▼
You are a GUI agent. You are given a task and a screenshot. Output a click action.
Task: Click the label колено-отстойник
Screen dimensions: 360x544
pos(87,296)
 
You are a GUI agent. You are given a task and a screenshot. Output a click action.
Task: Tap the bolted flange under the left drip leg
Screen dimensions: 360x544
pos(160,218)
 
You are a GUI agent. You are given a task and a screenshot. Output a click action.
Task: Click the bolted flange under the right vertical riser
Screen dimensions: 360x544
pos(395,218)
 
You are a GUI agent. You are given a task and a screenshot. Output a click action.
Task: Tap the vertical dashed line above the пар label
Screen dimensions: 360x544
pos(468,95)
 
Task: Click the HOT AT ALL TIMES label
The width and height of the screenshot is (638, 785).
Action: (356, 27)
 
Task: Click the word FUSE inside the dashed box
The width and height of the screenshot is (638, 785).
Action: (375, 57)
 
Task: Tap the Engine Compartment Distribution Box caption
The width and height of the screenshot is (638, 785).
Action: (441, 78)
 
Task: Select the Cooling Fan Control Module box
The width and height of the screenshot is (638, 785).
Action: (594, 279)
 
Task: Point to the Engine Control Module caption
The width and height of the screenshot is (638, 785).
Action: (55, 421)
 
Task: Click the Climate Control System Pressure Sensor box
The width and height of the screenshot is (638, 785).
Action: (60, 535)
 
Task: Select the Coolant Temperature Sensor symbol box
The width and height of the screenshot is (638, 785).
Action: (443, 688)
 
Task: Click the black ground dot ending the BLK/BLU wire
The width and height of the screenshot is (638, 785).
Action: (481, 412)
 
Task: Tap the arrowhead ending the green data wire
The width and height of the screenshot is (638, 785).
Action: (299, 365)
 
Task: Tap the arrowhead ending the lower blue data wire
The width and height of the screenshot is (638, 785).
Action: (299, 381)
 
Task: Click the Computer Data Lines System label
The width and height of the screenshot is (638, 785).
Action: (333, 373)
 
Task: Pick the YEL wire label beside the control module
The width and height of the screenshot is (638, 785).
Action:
▲
Prompt ▸
How many lines in the rows above contain the word "under"? Reply with the number alone.

Response for this exercise ▸
2